The largest differences in abundance (higher in EtOH and IPA as compared to both S1 and S2) were observed for CBT, a minor phytocannabinoid found in cannabis varieties at trace levels. Intriguingly, this compound is also found in one species of rhododendron, the specific type used in traditional Chinese medicine to treat bronchitis and other respiratory ailments48. In one of the only in vivo studies to date, CBT was found to decrease the intraocular pressure in rabbit, suggesting CBT as a potential therapeutic for glacuoma49.

Cannabis plants have a wide root system which can facilitate efficient uptake of elements from the soil. Cannabis products, in particular seed extracts, have been shown to be a good source of both micro- and macro-elements including P, K, Mg, Ca, Fe, Zn, Cu, and Mn. In addition to the absorption of beneficial nutrients, cannabis plants can also be exploited for the intentional phytoremediation of toxic heavy metals from soil40. Here, we performed ionomics profiling of 24 elements including nutrients, minerals, and toxic heavy metals. Ten elements (B, K, Mg, Mn, Na, Ni, S, Sr, P, and Mo) were significantly different across the 4 extracts, and all of these were higher in abundance in EtOH and/or IPA as compared to the supercritical CO2 fractions (Fig. 4, Table S4). Importantly, none of the toxic heavy metals (Cd, Pb, and As) were significantly impacted by extraction method and none were detected above regulatory levels set by the state of California.

Figure 4
figure 4

Elements significantly different in concentration by extraction method (p < 0.05 after Tukey pos-hoc testing for multiple comparisons). Green = ethanol extract; Blue = isopropanol extract; Purple and Yellow = super critical CO2 fractions S1 and S2, respectively.

Taken together, the results presented here highlight the importance of the extraction process in the overall chemical profile of the resulting extract which will determine the potential bioactivity of the product. This is particularly important in the generation of so called “full spectrum”, “whole plant”, and/or “broad spectrum” extracts which are becoming increasingly popular as consumer products but are not supported by research related to therapeutic efficacy.

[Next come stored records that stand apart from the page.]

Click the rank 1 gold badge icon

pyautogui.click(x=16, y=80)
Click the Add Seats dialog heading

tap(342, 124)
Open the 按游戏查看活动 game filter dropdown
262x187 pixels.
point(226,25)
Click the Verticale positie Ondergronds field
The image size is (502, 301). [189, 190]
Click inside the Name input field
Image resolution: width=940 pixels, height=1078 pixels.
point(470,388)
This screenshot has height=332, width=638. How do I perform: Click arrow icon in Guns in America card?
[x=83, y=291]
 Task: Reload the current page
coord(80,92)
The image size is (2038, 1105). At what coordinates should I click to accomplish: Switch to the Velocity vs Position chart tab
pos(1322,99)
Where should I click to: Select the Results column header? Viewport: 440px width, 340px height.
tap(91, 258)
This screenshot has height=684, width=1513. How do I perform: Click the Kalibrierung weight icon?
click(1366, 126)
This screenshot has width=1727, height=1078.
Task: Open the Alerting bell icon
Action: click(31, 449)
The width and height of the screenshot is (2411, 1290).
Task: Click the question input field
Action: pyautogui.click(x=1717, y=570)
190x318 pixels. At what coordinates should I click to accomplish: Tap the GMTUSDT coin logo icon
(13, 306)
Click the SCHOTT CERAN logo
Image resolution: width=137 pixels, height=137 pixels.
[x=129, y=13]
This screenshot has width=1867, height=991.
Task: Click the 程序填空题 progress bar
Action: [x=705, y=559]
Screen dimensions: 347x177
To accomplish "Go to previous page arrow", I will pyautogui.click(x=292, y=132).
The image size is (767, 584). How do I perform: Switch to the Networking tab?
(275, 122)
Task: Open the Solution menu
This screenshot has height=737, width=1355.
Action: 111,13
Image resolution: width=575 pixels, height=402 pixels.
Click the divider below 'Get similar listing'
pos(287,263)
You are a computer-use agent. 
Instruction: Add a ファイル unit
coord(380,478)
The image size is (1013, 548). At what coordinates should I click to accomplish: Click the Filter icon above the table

While comprehensive detection and characterization of all potential molecular components in a complex matrix remains a grand challenge41, the approaches used in this study represent a relevant snapshot of the major chemical components of these extracts and lay the groundwork for future studies to explore the influence of extraction method on therapeutic potential of full spectrum products. Importantly, these results demonstrate the need for improved transparency and regulation regarding how full spectrum cannabis products are labeled to protect consumers and enable accurate interpretation and comparison of multi-component products.

Materials and methods

The use of plants in the present study complies with international, national, and institutional guidelines. Cannabis material was grown and extracted by a commercial supplier certified by the state of Colorado Department of Agriculture (Industrial Hemp Registration #102,273). All plant material (mixture of inflorescence, stem, and fan leaves) used in the three extraction methods was from a single cultivar and the same production lot. Five unique sampling replicates were used for each extraction method. The cannabis plants were air dried under ambient conditions. The dried plants (< 5% water (w/w)) were stored in the dark at 25 °C prior to homogenization and extraction. Seeds, stems, and larger petioles were removed from the dried flower using a combine prior to homogenization. Material was homogenized with a hammer mill until a particle size of approximately 2–3 mm was accomplished.

Alcohol extraction

For each replicate, 7 g of dried plant material was weighed into a 100 mL media bottle. The bottle was wrapped and fully covered with aluminum foil to limit UV light exposure to the plant material inside. 75 mL of the appropriate extraction solvent (ethanol (EtOH; food grade), or isopropyl alcohol (IPA; food grade) was added to each flask followed by shaking (via flask shaker) at 150 rpm for 30 min at room temperature. The miscella was decanted into a tared 250 mL round bottom flask wrapped in aluminum foil. Remaining plant material was subjected to vacuum filtration (25 µm pore size). The plant material was rinsed with several 5 mL aliquots of solvent until the filtered liquid turned visibly clear. The filtrate was combined with the decanted liquid in the round bottom flask and subjected to reduced pressure evaporation at 50 °C using a rotary evaporator. When the extracts were largely evaporated yet moderately viscous (as determined by visual inspection) they were transferred to 40 mL amber-colored scintillation vials incubated at 135 °C for 40 min for decarboxylation. After cooling to room temperature samples were diluted with ethanol and stored at − 20 °C until analysis.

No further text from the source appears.